If you work in New York’s construction industry, your employer classification matters more than you might think. Being misclassified as an independent contractor when you should be an employee can cost you critical workplace protections, benefits, and wages you’re legally entitled to receive.
New York State’s Construction Industry Fair Play Act was created specifically to combat this widespread problem. When employers misclassify workers—either by treating employees as independent contractors or paying them “off the books”—they avoid paying unemployment insurance, workers’ compensation, and other required benefits while leaving workers vulnerable and unprotected.
What Is the Fair Play Act?
The Construction Industry Fair Play Act, which took effect on October 26, 2010, establishes clear standards for determining whether a construction worker is an employee or an independent contractor. The law creates a strong presumption in favor of employee status and imposes significant penalties on employers who fail to properly classify their workers.
Employee Status is Presumed
Under the Fair Play Act, the law presumes that individuals working for a construction contractor are employees. An employer can overcome this presumption if the worker at issue is either: (a) operates a business entity that meets the 12-part test; or (b) an individual who meets the three-part test.
The 12-Part Test
A business entity, including any sole proprietor, partnership, corporation or entity that may be a contractor under this section shall be considered a separate business entity from the contractor where all the criteria are met. That is, the construction business seeking to classify an individual who is working for them through a business entity must show that the business entity:
- controls how it performs its work; the contractor may only specify the desired result;
- continues to exist if the relationship with the contractor ends;
- has made a substantial capital investment beyond ordinary tools, equipment, and a personal vehicle;
- owns its capital goods and bears its own profits and losses;
- offers its services to the general public or business community on a continuing basis;
- reports its services as an independent business on a Federal Income Tax Schedule;
- performs services under its own name;
- obtains and pays for a required licenses or permit in its own name;
- provides its own tools and equipment;
- hires and pays its own employees without contractor approval or reimbursement, and reports their income to the IRS;
- is not represented to the customers as an employee of the contractor; and
- is free to perform similar services for others at any time and on any terms it chooses.
The Three-Part Test
Individuals working for construction businesses are employees unless the contsturction business can prove all three of the following criteria are met:
- Freedom from control: The worker must be free from control and direction in performing the job, both under contract and in fact.
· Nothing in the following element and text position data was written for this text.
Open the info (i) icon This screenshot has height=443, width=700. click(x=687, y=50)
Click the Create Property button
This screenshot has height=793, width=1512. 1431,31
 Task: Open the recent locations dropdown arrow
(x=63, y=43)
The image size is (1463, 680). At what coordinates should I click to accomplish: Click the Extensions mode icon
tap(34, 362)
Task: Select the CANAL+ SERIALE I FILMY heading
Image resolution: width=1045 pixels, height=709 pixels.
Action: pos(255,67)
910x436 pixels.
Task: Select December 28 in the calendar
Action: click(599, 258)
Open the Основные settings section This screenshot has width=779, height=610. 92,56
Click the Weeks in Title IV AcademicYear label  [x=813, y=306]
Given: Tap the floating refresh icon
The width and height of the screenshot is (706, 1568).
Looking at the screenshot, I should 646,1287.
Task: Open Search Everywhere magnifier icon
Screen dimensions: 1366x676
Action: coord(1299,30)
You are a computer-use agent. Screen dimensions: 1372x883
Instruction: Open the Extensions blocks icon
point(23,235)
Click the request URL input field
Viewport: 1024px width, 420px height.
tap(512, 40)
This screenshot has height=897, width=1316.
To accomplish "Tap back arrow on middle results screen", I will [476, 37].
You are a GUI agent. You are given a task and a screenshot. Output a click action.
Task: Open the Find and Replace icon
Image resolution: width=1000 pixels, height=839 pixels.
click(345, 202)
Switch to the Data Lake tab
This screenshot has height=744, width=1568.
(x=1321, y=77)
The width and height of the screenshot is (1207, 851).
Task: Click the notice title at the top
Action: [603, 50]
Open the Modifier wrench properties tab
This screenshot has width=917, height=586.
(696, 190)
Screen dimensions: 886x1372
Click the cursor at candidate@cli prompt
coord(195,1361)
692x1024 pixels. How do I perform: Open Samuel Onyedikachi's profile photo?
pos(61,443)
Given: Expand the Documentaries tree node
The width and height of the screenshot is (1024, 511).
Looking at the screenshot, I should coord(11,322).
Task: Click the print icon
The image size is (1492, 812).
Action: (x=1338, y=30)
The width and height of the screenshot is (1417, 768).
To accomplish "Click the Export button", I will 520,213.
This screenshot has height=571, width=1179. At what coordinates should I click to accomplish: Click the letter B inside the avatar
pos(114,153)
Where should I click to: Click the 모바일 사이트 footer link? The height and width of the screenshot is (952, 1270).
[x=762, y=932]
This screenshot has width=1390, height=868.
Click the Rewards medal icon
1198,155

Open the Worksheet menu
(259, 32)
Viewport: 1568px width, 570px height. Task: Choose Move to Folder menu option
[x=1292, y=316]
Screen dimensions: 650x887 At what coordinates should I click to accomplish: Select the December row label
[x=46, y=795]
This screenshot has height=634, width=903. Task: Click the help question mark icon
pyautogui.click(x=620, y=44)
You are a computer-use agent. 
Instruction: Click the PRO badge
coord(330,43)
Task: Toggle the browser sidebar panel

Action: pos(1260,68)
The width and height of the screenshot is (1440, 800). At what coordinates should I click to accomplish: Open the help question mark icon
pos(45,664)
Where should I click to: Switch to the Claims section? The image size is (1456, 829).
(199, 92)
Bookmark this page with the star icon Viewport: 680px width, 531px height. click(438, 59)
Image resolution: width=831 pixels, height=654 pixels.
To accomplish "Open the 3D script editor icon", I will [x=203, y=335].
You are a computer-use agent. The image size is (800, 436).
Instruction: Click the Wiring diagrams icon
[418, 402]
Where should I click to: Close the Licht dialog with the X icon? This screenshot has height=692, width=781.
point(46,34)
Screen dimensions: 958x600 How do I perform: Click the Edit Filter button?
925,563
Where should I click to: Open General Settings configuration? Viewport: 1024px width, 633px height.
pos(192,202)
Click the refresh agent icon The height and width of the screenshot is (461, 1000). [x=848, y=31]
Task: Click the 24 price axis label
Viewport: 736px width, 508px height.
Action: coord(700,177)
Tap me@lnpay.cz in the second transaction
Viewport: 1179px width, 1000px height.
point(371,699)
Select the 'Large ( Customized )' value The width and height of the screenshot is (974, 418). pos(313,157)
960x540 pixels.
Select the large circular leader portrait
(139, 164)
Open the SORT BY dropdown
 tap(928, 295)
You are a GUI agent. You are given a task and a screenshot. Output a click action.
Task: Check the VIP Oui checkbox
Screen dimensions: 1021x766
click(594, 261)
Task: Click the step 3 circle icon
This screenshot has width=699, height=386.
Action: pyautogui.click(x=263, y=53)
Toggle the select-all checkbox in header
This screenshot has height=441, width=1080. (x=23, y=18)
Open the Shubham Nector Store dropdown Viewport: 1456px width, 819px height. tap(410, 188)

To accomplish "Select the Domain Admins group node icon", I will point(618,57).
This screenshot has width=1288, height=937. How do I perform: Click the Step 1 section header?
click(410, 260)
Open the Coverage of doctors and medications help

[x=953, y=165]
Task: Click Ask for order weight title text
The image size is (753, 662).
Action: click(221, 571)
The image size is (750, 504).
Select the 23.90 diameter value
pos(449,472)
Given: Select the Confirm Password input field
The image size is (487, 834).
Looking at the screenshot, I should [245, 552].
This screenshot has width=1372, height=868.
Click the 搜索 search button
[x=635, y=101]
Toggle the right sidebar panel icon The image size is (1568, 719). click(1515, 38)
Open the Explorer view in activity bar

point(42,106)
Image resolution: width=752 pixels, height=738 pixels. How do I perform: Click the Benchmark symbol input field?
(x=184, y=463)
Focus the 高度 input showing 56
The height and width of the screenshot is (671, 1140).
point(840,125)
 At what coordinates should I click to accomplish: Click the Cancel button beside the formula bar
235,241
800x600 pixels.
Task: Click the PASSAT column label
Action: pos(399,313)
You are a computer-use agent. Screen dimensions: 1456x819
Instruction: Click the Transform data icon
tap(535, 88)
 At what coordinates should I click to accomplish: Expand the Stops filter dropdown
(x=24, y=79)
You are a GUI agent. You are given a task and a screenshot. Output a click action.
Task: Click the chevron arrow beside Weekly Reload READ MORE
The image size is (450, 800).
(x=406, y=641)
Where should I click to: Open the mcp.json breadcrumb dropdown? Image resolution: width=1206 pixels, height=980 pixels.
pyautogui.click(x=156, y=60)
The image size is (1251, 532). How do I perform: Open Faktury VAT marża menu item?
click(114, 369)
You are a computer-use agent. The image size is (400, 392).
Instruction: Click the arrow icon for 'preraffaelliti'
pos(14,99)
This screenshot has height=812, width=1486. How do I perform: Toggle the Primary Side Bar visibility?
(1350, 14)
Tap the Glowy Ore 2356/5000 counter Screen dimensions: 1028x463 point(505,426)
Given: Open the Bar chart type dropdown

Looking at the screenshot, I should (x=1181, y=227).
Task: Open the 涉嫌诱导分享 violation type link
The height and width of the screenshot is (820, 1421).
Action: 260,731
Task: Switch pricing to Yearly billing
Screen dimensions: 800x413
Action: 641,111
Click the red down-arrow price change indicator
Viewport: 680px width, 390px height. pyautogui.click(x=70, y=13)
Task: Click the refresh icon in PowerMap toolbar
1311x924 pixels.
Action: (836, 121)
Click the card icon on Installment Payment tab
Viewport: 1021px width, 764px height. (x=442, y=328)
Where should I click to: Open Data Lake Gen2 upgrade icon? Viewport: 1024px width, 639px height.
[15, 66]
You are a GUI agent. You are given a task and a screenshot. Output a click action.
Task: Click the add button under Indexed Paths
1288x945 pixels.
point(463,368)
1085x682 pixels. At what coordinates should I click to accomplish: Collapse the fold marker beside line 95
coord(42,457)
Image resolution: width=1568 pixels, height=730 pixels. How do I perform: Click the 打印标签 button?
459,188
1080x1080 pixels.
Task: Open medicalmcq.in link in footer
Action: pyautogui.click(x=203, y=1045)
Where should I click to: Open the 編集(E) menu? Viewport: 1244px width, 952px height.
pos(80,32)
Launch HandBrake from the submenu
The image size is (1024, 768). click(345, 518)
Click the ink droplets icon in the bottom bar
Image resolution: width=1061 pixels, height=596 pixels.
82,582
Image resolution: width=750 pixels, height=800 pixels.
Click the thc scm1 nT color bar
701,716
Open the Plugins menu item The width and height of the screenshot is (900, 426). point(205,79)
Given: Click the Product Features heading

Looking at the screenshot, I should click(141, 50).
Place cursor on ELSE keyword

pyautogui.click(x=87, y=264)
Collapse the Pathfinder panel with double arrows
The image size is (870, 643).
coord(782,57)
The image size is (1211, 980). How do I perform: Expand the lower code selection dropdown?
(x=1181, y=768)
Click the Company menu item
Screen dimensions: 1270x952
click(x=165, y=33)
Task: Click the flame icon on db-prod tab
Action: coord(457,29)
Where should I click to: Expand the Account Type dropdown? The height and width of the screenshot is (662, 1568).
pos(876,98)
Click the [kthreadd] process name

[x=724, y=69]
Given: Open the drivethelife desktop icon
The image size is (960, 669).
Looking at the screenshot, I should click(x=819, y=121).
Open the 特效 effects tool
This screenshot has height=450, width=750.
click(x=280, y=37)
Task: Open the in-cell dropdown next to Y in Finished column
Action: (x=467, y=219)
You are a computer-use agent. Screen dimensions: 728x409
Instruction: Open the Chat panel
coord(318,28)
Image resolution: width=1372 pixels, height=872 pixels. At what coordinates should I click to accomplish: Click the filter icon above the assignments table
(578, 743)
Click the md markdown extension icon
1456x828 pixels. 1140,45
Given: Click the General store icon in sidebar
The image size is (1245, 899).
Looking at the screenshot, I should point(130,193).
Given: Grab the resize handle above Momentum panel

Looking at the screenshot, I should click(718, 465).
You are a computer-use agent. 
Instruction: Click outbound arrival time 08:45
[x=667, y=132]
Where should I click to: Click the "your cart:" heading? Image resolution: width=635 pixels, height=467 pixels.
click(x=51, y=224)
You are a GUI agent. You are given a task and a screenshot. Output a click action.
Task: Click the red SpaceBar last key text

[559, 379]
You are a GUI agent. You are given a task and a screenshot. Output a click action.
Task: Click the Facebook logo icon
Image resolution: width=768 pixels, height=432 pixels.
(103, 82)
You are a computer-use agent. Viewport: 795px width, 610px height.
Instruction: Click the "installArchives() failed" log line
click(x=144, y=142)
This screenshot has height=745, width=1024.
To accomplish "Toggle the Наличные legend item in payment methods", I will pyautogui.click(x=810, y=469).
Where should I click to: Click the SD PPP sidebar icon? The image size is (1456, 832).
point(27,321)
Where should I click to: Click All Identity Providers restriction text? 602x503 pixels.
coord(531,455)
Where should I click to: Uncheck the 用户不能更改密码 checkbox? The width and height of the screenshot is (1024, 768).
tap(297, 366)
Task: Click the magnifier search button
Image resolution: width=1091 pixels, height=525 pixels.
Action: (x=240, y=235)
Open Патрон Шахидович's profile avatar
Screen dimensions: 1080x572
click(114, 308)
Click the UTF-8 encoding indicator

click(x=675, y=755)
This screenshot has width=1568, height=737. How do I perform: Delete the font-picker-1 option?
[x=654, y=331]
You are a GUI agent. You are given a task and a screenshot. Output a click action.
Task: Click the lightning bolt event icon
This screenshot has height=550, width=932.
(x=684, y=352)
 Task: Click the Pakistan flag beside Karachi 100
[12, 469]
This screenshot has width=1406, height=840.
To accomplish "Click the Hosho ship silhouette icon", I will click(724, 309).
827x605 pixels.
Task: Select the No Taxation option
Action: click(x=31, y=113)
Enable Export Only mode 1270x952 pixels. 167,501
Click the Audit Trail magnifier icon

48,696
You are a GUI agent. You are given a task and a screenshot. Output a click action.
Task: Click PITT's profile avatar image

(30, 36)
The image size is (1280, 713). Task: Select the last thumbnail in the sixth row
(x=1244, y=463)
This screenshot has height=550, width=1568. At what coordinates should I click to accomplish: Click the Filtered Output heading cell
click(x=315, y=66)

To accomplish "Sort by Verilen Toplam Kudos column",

- Outside usual business: The worker must be performing services outside of the usual course of business for the company.
- Independent trade or business: The worker must be engaged in an independently established trade, occupation, or business that is similar to the service being performed.
All three criteria must be satisfied for a worker to be properly classified as an independent contractor. If even one element is missing, the worker should be classified as an employee.
Who Does This Law Cover?
The Fair Play Act applies to all contractors in the construction industry, which is broadly defined to include constructing, reconstructing, altering, maintaining, moving, rehabilitating, repairing, renovating, or demolishing any building, structure, or improvement, as well as excavation and other land development work.
The classification standards apply to determinations under the Labor Law (including labor standards, prevailing wage law, and unemployment insurance) and the Workers’ Compensation Law.
Know Your Rights
If you’re a construction worker in New York and suspect you’ve been misclassified, you have options. Misclassification can affect your access to unemployment benefits, workers’ compensation coverage, overtime pay, minimum wage protections, and other critical employment rights.
Warning signs that you may be misclassified include:
- Your employer controls when, where, and how you work but calls you an independent contractor
- You work exclusively or primarily for one company
- You don’t have your own established business with other clients
- You receive a 1099 form instead of a W-2 despite working like an employee
If you are a construction work who was misclassified as an independent contractor, you may be entitled to minimum wages, overtime pay, unreimbursed expenses, and other wage-and-hour rights granted by the New York Labor Law.